世界最大級の宿泊予約サイトBooking.comの調査によると、世界の旅行者の76%、日本の旅行者の56%がよりサステナブルに旅行したいと回答しました。一方で、世界の旅行者の51%、日本の旅行者の54%がサステナブルな旅行の選択肢の数が十分にないと回答しました。
この調査結果から、旅行におけるサステナビリティの需要が大きく高まっていることがわかります。
ホテルがサステナビリティに取り組む方法
実際にホテルがサステナビリティに取り組む方法を紹介します。
SDGsを推進してサステナブルホテルの認証を取得する
サステナブルホテルとして認証を取得することは、環境に配慮していることのアピールになります。取得のメリットは、ホテル利用者にとってサステナブルホテルであることが分かりやすいことです。また、認証取得の際には審査員が入念に審査する場合が多く、信頼性が高いです。
Booking.comの調査では、世界の旅行者の59%、日本の旅行者の35%は「次回予約を行う際はサステナブル認証を受けた宿泊施設を絞り込んで検索したい」と回答しました。さらに世界の旅行者の65%、日本の旅行者の52%は、「宿泊施設がサステナブル認証やラベルを取得済みだとわかった場合、その宿泊施設での滞在についてより好ましく感じる」と回答しました。
日本の旅行者の認証に対する意識は世界と比べて高くありませんが、何らかの認証を取得していることはホテル選びの際に有利になるようです。

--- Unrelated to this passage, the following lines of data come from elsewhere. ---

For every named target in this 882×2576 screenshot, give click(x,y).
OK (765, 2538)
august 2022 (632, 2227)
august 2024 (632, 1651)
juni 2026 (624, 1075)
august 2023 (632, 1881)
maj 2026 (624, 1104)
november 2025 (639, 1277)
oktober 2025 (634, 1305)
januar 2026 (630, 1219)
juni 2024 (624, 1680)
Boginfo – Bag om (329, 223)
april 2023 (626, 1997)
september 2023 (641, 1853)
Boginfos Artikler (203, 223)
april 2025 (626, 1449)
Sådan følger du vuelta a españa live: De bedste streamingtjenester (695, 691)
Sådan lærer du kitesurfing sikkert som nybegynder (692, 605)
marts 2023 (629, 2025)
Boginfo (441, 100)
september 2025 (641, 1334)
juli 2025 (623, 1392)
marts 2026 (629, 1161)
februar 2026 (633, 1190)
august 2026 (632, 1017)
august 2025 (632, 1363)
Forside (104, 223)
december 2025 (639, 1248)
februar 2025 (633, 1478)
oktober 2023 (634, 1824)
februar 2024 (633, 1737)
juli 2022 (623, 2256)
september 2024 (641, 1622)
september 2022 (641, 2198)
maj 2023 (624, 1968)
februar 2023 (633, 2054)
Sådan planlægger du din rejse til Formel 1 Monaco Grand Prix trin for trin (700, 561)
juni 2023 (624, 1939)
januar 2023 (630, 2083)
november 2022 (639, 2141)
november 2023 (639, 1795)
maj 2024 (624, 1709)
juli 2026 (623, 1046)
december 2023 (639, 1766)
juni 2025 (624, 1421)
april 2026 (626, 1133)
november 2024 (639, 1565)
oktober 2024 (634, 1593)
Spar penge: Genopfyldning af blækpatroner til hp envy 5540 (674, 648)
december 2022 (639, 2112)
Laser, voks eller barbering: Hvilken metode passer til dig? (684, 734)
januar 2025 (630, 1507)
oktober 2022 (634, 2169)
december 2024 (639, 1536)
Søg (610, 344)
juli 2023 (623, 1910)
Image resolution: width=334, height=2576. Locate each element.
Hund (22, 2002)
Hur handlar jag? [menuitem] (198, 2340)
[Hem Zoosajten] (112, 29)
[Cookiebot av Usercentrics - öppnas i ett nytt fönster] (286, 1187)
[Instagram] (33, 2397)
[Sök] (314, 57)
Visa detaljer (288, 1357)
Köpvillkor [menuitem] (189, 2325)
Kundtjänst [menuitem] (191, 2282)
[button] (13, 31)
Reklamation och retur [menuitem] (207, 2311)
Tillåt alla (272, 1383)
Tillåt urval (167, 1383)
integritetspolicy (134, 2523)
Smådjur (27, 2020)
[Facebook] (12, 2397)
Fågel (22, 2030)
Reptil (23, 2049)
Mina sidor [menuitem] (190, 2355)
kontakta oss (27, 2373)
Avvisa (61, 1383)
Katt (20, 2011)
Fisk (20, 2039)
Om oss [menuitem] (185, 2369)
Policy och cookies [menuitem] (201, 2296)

様々な機関による認証がある中で、ここでは国内における2つのサステナブルホテル認証を紹介します。
1.「サクラクオリティグリーン」
「サクラクオリティグリーン」取得には前提となる条件があります。宿泊施設におけるサービスの安全・安心・誠実を評価する「サクラクオリティ」を取得することです。「サクラクオリティ」取得のうえ、SDGsに特化した施設が「サクラクオリティグリーン」に認証されます。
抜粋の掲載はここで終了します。